Chrysothémis, honteuse.
Ne me traite pas ainsi. Je ne suis pas lâche. Je n’ai pas ton courage voilà tout !
Electre
Le courage n’est pas un don, c’est la nécessité qui l’engendre. Et tu vis la même nécessité que moi.
Chrysothémis
Je ferai ce que tu me diras. Moi-même je ne puis accepter de donner ces offrandes à notre père, j’aurais l’impression de participer à sa seconde mort.
Electre
Tu as raison, ces offrandes empoisonneraient son âme. Comment pourrions-nous laisser faire cela ? Nous n’avons pas pu arrêter de par notre âge et notre ignorance, la double hache qui après l’avoir tué, lui a tranché l’extrémité de ses membres afin que son âme ne puisse se venger. Mais à présent, nous connaissons la cause de son geste et nous serions complices de son nouveau crime. Un temps.

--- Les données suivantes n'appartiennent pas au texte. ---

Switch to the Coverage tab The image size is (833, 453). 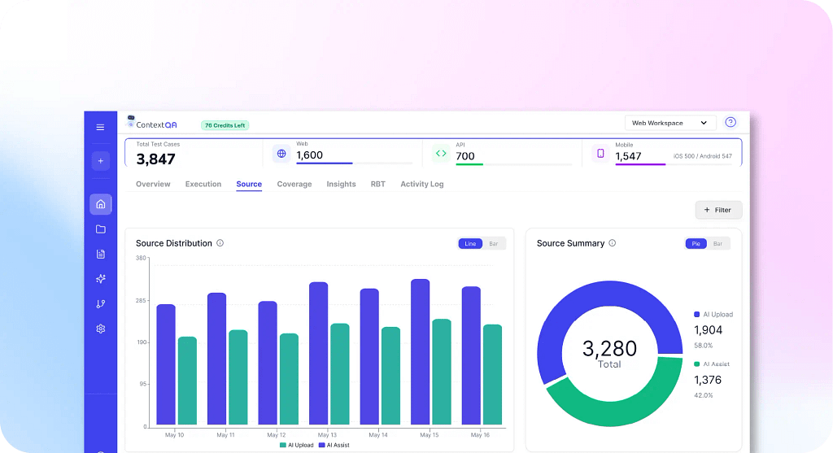[x=294, y=185]
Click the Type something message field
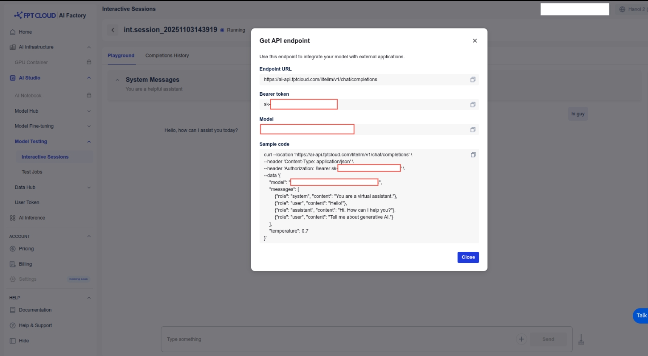The image size is (648, 356). coord(336,339)
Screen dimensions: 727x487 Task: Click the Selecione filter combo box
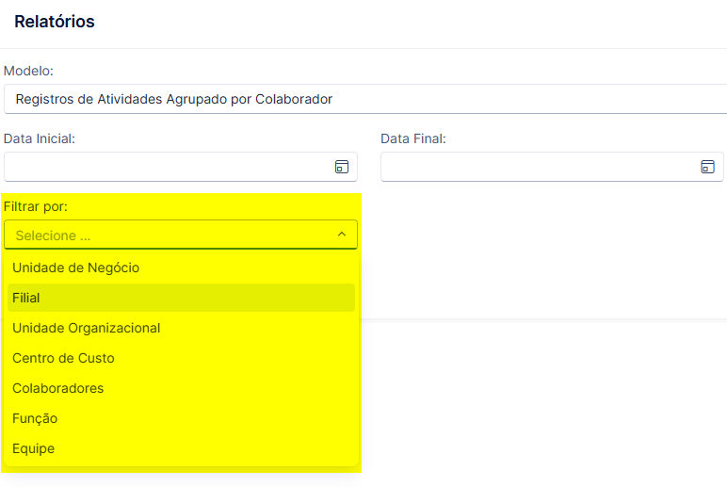181,235
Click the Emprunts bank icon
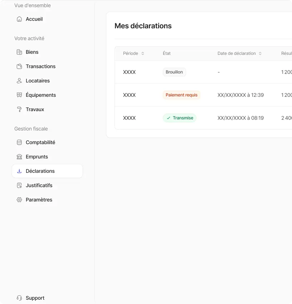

Rentre au palais en disant que tu as accompli ta mission. Puis quand Hélios sera parti de l’autre côté du monde, reviens ici, avec cette fois des offrandes sans souillures car tout autres ne seraient qu’impiété.
Chrysothémis
Je le ferai, Electre. Je t’en fais le serment.
Electre
Tu couperas aussi une boucle de ta belle chevelure et tu offriras de ma part cette modeste mèche de cheveux sans parfum et cette ceinture sans ornement. Hélas ! C’est bien peu, je le sais, mais ce sont là mes seules richesses.
Là, sur la tombe de notre père tu te prosterneras et tu le prieras de nous venir en aide contre nos ignobles ennemis. Demande-lui aussi, de protéger Oreste jusqu’à son retour dans la mère patrie afin qu’il puisse écraser sous son pied et chasser de ce lieu cette atroce infamie. Et tu lui feras la promesse que toute notre vie durant, nous ferons des libations en son honneur et couronnerons sa tombe sacrée de présents autrement plus précieux que ceux-ci.
Chrysothémis
Je ne manquerai à aucun de mes devoirs. Je suis persuadée de la justesse de notre cause et de la nécessité de notre action. Aussi dès qu’Hélios le permettra, je reviendrai sur la tombe de notre père. Un temps.
En attendant, Electre, prudence dans tes paroles et silence sur ma tentative. Car si notre mère venait à apprendre cette audace, je crois qu’elle me ferait subir de cruelles tortures.
Chrysothémis sort de la scène et remonte l’escalier du théâtre. La lumière fait peu à peu place à l’obscurité. Noir.